* AUFGABE 1 *
In welcher Stadt fand laut dem Fußballartikel das Spiel gegen Nordirland statt?

Fußball

Lehren des Qualifikations-Hattricks DFB-Elf kann jetzt rigorose Eleganzdominanz

Un er ist ja auch immer noch da: Thomas Müller.

Un er ist ja auch immer noch da: Thomas Müller.

(Foto: imago/Jan Huebner)

Die Zwergriesen im Weltfußball haben abgewirtschaftet, zumindest gegen Effizienz-Weltmeister Deutschland. Der schließt in der Abwehr eine Baustelle, hat kein Sturmproblem - aber ein Stimmungsproblem.

Löws Weltmeister sind zu groß für Kleine

Wie zufrieden kann man nach einem 0:2 sein? Sehr zufrieden, das bewies Nordirlands Michael O'Neill in Hannover. Er schaffte es an diesem Dienstagabend in seiner Spielanalyse, gleichzeitig sein Team für gelungene Schadensbegrenzung beim Weltmeister und den Gegner für seine Extraklasse zu loben. Er zweifle, sagte O'Neill, "dass es ein System oder eine Mannschaft weltweit gibt, die diese deutsche Mannschaft aufhalten kann". Ein Lob, das Bundestrainer Joachim Löw sicher gern hörte und mit indirektem Verweis auf das unnötige Halbfinal-Aus bei der Fußball-Europameisterschaft dann auch nur halbherzig zurückwies.

* AUFGABE 2 *
Stell nur die Einträge ab der Zeile mit „Screen dimensions: 1363x727“ bis zum Ende der Einträge als Markdown-Tabelle dar, mit den Spalten „Nr“ und „Zeile“. Leerzeilen lässt du weg.

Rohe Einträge
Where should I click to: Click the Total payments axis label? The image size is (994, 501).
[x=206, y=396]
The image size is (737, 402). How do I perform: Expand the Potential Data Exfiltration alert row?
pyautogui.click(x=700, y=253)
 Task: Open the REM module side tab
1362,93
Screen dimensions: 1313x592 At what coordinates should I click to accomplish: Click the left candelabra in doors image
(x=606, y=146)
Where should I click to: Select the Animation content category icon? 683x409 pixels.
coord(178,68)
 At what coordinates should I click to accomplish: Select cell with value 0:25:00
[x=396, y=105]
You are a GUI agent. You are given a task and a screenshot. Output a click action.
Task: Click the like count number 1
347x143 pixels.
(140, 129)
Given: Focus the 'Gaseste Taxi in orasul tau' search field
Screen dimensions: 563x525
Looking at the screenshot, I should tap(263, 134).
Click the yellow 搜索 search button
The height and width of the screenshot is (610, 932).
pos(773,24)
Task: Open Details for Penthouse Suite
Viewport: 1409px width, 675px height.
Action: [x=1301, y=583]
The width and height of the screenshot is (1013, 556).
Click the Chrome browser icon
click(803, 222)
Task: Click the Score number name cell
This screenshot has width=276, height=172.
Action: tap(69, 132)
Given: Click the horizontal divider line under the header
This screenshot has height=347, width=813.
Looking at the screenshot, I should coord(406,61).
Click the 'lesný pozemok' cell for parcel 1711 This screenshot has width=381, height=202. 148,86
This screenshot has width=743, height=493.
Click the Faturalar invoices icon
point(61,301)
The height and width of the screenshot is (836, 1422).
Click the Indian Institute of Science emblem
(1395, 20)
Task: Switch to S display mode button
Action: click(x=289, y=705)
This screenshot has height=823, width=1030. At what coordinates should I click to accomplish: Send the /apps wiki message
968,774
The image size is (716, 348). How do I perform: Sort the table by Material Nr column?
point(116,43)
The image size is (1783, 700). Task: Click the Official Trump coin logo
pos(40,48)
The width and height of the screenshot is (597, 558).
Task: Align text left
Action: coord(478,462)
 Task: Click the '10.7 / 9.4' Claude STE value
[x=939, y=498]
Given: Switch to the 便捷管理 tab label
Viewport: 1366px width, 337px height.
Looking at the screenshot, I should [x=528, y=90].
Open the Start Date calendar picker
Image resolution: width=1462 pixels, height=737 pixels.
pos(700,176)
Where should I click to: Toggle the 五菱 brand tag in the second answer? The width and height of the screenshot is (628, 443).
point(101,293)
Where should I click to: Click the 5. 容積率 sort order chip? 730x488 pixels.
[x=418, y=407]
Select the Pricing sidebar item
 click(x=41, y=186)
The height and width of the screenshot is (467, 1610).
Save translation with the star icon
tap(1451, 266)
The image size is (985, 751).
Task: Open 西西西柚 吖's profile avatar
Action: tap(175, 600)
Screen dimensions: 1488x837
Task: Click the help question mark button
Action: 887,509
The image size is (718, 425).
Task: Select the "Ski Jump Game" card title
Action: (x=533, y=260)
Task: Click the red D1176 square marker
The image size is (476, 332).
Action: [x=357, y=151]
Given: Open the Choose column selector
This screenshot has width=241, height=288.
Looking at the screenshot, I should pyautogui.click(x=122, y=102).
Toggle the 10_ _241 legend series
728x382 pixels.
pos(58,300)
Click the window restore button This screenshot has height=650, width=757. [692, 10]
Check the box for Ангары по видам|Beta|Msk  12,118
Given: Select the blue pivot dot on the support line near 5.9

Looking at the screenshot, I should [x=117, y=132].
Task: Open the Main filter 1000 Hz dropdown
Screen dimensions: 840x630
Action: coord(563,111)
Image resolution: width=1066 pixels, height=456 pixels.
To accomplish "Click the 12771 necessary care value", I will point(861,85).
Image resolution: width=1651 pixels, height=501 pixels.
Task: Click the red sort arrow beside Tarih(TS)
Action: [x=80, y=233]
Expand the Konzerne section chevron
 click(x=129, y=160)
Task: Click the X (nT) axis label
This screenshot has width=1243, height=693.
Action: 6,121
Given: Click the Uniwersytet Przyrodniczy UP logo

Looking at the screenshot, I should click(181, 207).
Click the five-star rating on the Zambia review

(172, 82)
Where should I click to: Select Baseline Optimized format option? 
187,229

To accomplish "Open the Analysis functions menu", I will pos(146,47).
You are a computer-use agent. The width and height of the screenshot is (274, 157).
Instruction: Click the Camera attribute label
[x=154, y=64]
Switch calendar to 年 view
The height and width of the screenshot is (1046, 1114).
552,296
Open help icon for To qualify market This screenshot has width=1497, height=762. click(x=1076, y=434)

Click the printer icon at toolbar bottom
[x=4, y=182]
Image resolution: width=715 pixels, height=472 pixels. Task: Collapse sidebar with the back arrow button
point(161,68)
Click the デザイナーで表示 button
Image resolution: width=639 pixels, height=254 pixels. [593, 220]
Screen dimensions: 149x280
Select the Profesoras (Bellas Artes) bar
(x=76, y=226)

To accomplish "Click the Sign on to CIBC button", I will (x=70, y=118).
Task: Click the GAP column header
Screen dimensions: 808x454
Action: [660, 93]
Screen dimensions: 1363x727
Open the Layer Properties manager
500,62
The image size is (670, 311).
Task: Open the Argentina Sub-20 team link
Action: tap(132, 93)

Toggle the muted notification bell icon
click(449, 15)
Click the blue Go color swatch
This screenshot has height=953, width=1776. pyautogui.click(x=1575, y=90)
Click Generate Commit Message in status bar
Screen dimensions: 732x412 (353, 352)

* ANTWORT 1 *
In Hannover.

* ANTWORT 2 *
| Nr | Zeile |
|---|---|
| 1 | Screen dimensions: 1363x727 |
| 2 | Open the Layer Properties manager |
| 3 | 500,62 |
| 4 | The image size is (670, 311). |
| 5 | Task: Open the Argentina Sub-20 team link |
| 6 | Action: tap(132, 93) |
| 7 | Toggle the muted notification bell icon |
| 8 | click(449, 15) |
| 9 | Click the blue Go color swatch |
| 10 | This screenshot has height=953, width=1776. pyautogui.click(x=1575, y=90) |
| 11 | Click Generate Commit Message in status bar |
| 12 | Screen dimensions: 732x412 (353, 352) |